> **The task**
Give again, exactly and without pictures, the lines running from the line with "Select the Out [14] output prompt label" to the end of the records below.

Source data START

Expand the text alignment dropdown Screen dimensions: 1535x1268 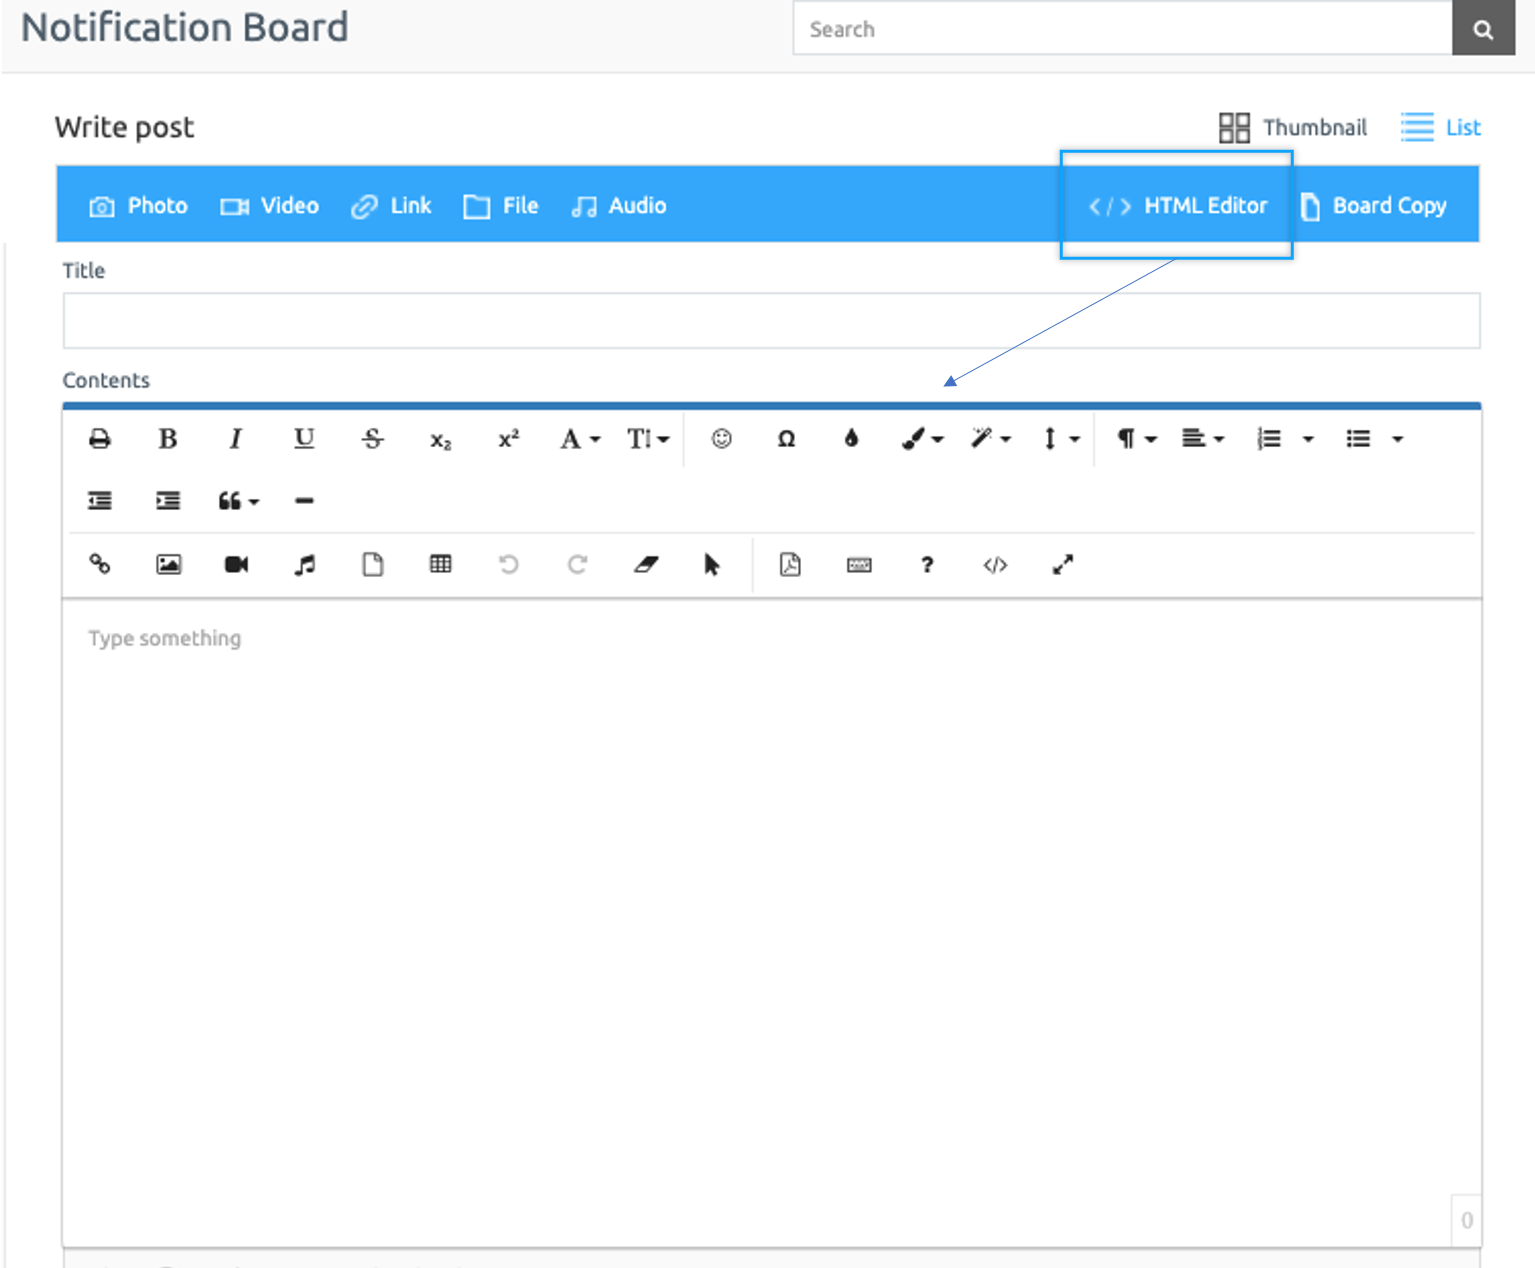click(1202, 439)
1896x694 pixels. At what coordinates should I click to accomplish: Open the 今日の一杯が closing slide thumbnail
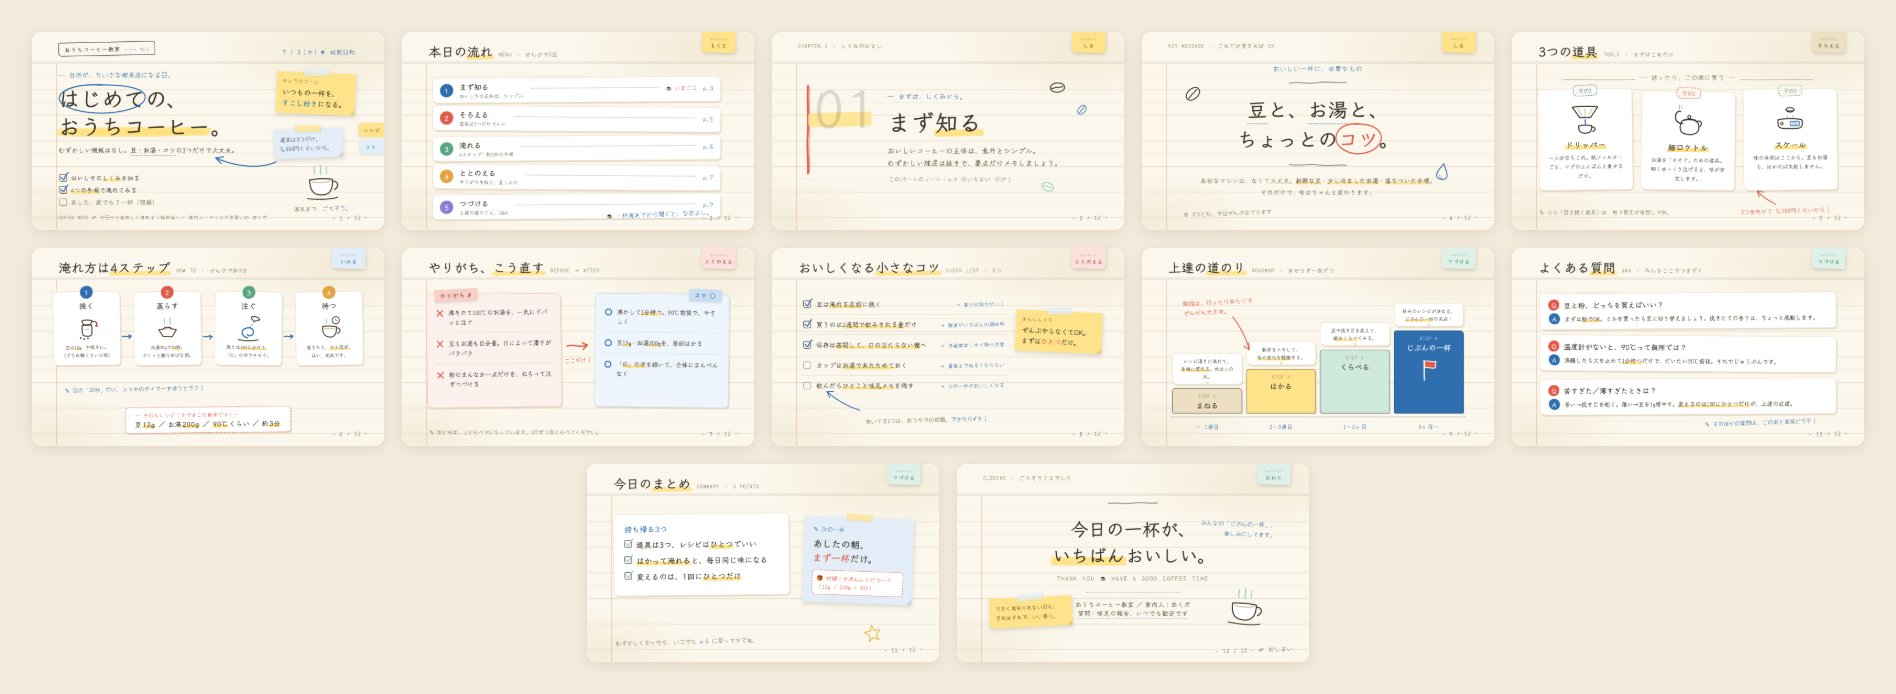(x=1132, y=563)
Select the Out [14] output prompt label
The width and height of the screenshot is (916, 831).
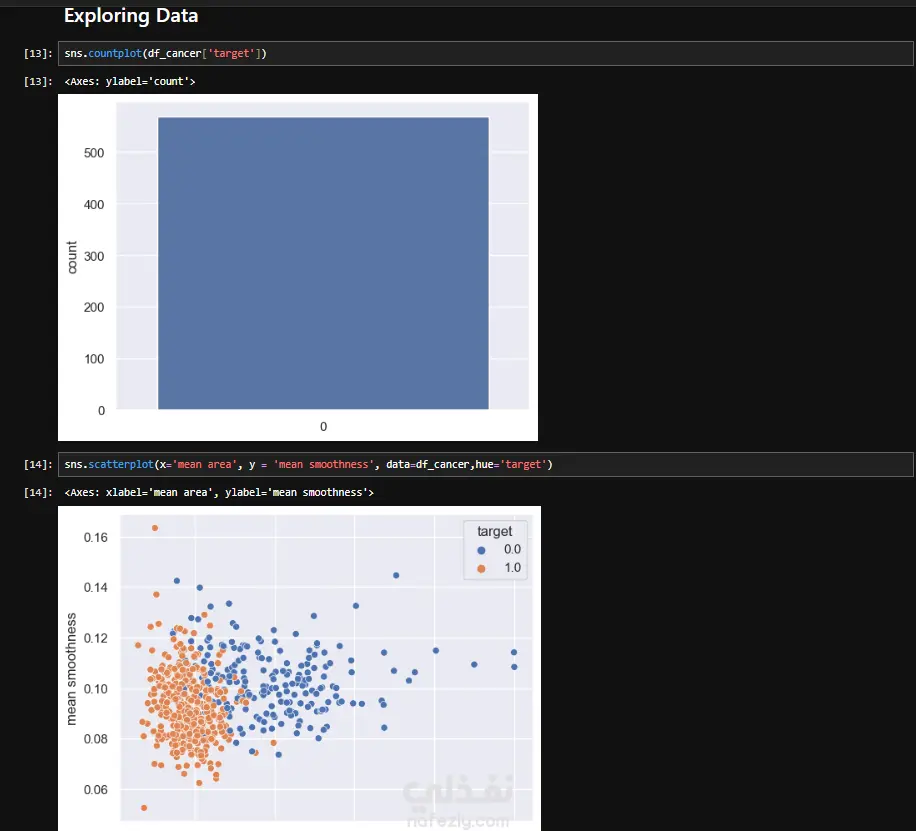point(38,492)
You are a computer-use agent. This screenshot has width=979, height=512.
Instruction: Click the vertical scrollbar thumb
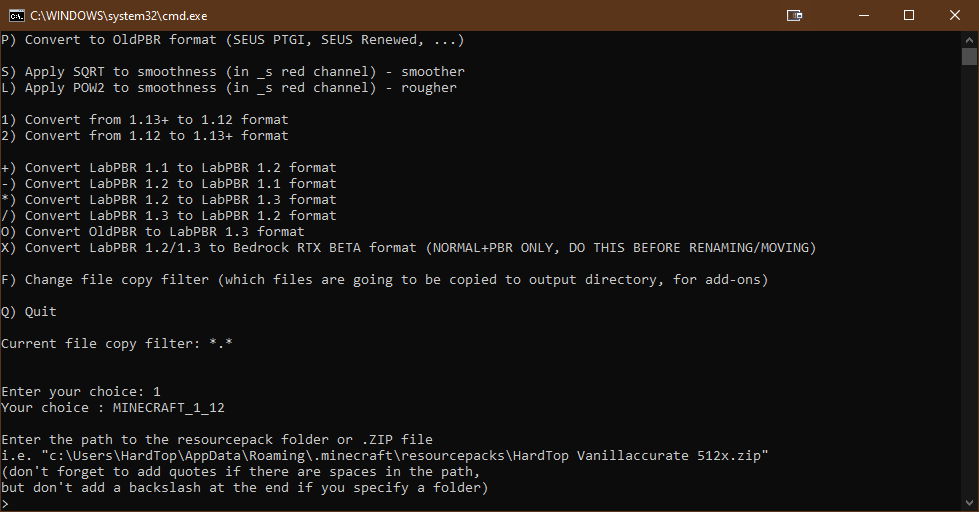tap(969, 56)
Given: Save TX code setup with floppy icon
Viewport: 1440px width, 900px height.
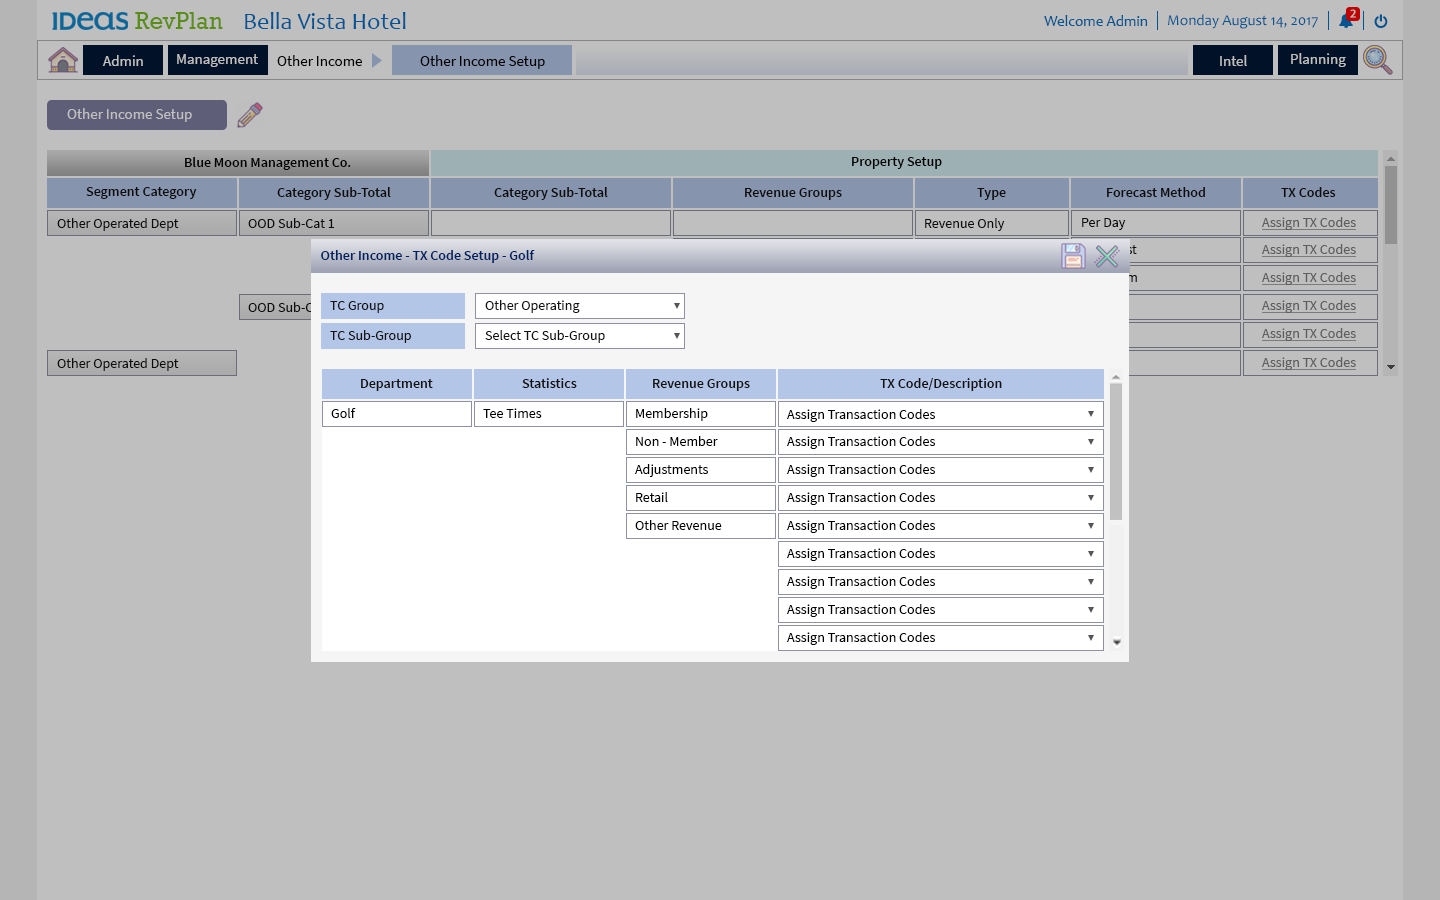Looking at the screenshot, I should pos(1073,256).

Source data END

> **Completed exercise**
Select the Out [14] output prompt label
The width and height of the screenshot is (916, 831).
point(38,492)
You are a computer-use agent. This screenshot has width=979, height=512.
Instruction: Click the vertical scrollbar thumb
tap(969, 56)
Given: Save TX code setup with floppy icon
Viewport: 1440px width, 900px height.
Looking at the screenshot, I should pos(1073,256).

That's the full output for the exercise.